Elaine played Aida again more recently at the John W. Engeman Theater, in Northport, Long Island, New York. In a review of the play in The New York Times, Anita Gates wrote, with respect to Elaine as Aida and the other three actors as the other grandparents, “Saddled with tired, stereotypical characters, these four seasoned actors manage, occasionally, to transcend the material” (August 24, 2008).
Elaine grew up in Flatbush, Brooklyn and was graduated from Midwood High School in Brooklyn in 1947. She was graduated in 1950 with a Bachelor of Arts degree from Hunter College, in New York City, where she majored in English, and got a Master of Arts degree in English literature from Columbia University in 1951. She taught English in junior high for four years, then at Midwood High from 1955 to 1959. In the 80’s she taught for ten years as an adjunct professor at Pace University in Pleasantville, New York.

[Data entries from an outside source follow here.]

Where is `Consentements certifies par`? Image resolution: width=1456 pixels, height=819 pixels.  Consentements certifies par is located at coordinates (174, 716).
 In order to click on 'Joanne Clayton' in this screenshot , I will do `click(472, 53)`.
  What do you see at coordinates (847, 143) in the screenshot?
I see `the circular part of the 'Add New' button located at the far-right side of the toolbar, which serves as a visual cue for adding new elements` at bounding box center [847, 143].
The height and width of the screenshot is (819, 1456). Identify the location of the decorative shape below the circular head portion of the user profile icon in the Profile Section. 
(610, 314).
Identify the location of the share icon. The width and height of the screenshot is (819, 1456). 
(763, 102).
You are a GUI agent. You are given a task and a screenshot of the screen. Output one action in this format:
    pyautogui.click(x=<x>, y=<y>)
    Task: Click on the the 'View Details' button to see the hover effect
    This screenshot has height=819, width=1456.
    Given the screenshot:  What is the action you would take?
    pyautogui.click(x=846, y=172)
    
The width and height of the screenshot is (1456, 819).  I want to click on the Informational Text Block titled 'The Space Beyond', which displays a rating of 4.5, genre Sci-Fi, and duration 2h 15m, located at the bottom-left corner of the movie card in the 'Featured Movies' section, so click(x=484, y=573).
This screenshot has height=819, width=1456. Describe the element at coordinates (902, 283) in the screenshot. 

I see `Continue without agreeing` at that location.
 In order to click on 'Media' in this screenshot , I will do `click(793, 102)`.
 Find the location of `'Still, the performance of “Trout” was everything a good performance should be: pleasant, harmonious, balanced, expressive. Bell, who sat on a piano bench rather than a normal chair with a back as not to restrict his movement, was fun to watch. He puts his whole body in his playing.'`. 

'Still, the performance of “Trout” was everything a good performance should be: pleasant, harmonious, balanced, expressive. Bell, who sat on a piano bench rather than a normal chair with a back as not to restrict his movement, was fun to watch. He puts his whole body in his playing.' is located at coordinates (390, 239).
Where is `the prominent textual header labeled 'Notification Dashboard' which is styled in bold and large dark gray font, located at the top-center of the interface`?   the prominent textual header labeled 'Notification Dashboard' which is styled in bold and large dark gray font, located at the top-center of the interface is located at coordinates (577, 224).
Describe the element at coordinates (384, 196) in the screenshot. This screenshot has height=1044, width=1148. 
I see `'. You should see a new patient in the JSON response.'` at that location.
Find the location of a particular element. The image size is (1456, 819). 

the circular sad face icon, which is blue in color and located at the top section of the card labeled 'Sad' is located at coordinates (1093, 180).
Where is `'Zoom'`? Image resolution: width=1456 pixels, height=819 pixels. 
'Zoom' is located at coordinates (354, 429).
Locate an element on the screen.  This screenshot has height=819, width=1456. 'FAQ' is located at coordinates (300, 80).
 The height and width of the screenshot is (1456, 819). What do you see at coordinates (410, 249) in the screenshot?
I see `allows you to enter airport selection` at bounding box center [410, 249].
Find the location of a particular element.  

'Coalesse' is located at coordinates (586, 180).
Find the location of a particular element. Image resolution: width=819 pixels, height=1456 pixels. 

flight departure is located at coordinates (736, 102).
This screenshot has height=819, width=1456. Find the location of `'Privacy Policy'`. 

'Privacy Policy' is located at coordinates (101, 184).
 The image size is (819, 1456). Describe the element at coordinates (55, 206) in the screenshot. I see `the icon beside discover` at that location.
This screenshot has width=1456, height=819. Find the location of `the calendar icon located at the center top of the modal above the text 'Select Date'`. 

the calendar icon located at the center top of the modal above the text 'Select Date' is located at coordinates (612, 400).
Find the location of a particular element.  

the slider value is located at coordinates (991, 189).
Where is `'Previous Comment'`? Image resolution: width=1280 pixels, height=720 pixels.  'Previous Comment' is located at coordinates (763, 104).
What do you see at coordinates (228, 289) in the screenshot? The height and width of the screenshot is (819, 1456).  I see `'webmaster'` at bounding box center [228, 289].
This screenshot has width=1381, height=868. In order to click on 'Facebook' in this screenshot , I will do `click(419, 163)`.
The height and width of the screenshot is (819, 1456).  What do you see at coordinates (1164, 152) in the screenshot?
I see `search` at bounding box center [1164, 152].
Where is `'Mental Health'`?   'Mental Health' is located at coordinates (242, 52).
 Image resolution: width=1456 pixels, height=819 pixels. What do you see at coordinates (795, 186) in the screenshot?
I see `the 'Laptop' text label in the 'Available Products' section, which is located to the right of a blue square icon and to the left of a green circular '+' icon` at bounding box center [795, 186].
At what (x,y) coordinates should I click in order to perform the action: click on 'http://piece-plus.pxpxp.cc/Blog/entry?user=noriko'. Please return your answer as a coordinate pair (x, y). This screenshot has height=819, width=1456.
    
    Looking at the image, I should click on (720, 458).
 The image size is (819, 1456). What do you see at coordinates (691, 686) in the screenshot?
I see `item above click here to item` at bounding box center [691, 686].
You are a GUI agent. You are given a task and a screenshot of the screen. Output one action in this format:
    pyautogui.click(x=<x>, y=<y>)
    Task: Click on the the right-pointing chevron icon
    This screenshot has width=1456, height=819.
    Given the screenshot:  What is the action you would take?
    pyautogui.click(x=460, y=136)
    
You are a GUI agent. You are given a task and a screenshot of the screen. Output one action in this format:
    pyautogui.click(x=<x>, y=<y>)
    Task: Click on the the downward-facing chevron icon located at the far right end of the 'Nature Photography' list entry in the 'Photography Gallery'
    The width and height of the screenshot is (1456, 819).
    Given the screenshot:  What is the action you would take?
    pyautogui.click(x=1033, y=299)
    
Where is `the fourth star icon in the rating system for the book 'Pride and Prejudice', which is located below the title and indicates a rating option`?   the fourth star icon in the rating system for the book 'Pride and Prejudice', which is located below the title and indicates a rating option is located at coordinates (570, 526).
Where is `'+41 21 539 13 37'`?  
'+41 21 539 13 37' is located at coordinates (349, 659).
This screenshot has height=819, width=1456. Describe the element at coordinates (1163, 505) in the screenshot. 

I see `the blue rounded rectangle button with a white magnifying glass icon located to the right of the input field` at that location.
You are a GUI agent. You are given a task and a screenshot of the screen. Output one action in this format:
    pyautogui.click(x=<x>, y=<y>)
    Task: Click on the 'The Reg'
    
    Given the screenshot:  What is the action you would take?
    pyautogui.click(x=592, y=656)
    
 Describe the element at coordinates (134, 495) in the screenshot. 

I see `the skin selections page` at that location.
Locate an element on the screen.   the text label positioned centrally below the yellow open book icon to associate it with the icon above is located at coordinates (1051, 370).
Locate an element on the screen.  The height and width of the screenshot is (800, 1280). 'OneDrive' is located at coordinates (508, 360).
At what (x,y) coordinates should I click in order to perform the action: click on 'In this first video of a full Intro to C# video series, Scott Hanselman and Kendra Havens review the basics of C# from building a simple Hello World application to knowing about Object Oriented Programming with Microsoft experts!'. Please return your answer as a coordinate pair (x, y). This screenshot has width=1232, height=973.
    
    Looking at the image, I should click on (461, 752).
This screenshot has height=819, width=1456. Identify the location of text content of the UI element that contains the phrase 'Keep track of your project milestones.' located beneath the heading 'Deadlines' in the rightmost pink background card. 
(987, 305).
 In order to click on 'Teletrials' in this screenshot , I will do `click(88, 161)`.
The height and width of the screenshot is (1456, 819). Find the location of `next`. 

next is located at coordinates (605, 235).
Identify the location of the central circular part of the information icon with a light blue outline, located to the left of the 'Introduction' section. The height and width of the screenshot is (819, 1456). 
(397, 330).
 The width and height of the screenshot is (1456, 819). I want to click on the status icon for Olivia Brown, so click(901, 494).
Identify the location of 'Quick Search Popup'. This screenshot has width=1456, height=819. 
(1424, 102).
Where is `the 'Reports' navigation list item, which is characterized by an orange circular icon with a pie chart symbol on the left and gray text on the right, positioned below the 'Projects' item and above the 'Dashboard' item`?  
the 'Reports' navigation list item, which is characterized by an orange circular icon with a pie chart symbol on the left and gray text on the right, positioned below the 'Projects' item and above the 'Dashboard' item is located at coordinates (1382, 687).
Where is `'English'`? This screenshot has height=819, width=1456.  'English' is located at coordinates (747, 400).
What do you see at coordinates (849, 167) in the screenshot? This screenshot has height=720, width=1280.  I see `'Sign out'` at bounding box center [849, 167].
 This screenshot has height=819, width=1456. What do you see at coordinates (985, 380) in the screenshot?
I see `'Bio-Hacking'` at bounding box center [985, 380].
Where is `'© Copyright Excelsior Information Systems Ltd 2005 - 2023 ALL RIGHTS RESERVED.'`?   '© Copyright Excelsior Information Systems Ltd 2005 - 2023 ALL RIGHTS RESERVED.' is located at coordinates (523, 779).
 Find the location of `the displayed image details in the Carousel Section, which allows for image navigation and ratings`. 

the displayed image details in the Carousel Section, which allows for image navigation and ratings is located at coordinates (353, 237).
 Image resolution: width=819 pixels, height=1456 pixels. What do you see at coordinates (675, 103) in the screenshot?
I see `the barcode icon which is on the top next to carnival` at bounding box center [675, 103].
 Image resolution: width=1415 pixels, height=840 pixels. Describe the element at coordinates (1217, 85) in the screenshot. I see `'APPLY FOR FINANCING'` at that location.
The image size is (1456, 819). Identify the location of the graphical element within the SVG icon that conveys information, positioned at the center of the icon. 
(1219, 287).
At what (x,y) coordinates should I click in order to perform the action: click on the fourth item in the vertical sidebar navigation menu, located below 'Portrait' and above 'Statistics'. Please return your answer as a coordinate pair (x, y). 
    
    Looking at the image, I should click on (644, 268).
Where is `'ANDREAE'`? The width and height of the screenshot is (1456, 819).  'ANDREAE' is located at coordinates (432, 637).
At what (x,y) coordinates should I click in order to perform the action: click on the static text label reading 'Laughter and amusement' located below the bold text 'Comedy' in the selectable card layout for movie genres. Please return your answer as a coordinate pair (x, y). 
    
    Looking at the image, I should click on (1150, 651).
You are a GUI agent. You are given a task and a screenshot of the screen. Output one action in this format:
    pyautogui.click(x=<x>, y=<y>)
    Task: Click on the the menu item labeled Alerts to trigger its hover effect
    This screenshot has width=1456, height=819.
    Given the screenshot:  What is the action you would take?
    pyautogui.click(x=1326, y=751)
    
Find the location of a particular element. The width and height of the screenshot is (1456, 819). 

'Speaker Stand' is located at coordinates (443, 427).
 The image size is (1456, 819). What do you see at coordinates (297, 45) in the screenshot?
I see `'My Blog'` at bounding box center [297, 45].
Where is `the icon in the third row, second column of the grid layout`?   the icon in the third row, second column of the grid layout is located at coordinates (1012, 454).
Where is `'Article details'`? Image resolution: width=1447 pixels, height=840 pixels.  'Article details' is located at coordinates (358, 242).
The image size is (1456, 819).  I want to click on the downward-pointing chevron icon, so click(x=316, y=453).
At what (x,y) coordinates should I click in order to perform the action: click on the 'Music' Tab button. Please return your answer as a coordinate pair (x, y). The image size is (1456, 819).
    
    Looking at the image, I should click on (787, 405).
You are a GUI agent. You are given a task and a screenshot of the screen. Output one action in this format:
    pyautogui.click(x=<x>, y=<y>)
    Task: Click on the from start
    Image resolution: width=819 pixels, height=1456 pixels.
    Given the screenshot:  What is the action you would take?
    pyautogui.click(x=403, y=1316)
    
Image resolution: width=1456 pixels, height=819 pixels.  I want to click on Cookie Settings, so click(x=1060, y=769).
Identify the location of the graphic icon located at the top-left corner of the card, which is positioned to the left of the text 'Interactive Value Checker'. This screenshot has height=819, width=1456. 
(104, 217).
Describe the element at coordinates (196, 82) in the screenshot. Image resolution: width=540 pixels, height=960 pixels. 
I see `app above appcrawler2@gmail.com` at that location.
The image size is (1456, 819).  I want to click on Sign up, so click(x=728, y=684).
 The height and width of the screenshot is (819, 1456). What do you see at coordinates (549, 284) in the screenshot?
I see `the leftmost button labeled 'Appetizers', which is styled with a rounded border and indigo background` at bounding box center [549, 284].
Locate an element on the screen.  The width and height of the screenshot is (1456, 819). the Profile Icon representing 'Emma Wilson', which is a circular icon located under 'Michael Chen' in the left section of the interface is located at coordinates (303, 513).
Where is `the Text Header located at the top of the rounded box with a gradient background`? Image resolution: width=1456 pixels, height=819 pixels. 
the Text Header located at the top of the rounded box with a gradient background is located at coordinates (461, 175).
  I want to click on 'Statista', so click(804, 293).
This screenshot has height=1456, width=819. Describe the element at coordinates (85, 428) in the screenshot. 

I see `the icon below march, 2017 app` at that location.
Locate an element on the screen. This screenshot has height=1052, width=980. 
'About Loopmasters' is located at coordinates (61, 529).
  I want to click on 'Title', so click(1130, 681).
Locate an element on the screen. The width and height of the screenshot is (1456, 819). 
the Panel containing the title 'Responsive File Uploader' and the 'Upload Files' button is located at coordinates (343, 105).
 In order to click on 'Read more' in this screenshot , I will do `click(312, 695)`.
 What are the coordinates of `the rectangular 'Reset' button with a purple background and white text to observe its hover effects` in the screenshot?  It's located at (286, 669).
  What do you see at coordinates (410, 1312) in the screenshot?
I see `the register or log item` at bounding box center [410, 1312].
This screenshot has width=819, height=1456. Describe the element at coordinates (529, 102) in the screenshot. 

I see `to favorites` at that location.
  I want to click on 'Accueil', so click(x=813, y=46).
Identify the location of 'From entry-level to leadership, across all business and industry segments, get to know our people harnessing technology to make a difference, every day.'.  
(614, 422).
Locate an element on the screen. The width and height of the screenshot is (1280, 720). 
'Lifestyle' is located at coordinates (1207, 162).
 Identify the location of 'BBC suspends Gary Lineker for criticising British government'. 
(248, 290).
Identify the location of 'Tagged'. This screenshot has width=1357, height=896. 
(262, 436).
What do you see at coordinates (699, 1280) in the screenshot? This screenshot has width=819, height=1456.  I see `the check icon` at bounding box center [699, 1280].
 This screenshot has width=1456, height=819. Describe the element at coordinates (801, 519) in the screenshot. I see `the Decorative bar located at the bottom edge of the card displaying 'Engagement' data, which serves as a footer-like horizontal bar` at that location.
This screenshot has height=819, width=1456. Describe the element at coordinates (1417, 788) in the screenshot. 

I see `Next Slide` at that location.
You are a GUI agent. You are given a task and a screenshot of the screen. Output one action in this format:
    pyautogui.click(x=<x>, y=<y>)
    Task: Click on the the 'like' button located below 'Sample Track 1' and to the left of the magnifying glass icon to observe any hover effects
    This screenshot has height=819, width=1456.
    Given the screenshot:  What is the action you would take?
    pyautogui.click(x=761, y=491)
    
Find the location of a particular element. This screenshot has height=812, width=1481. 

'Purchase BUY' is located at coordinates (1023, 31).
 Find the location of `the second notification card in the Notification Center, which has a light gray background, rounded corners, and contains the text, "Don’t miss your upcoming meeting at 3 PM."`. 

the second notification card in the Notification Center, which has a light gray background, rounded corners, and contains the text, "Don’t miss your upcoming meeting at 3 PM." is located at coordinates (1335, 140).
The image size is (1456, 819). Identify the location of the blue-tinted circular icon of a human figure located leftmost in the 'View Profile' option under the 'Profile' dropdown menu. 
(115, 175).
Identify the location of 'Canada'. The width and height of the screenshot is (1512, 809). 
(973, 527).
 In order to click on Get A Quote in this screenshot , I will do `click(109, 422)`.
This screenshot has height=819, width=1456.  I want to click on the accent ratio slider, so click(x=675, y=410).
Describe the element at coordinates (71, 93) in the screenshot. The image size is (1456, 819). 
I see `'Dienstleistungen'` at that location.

Elaine is not the only member of her family to have been involved with television shows. When her husband came back from Vietnam and returned to civilian life, he worked for a period with his brother producing TV game shows, before becoming a successful toy inventor (his Alfie the Robot was one of the first electronic toys). Elaine’s daughter, Carin Greenberg, is an Emmy-award-winning writer for children’s television. (Elaine has three teen-age grandchildren – her daughter has a daughter, and her son has a son and a daughter.)
Elaine’s interests, however, extend beyond the world of stage and screen (big and little). When she was young, Elaine says, she studied biology as the easiest way to fulfill her science requirement and went no further because she was afraid that science was too difficult. Now she finds it fascinating. “Any time a lecture is about the universe,” Elaine says, “I go.”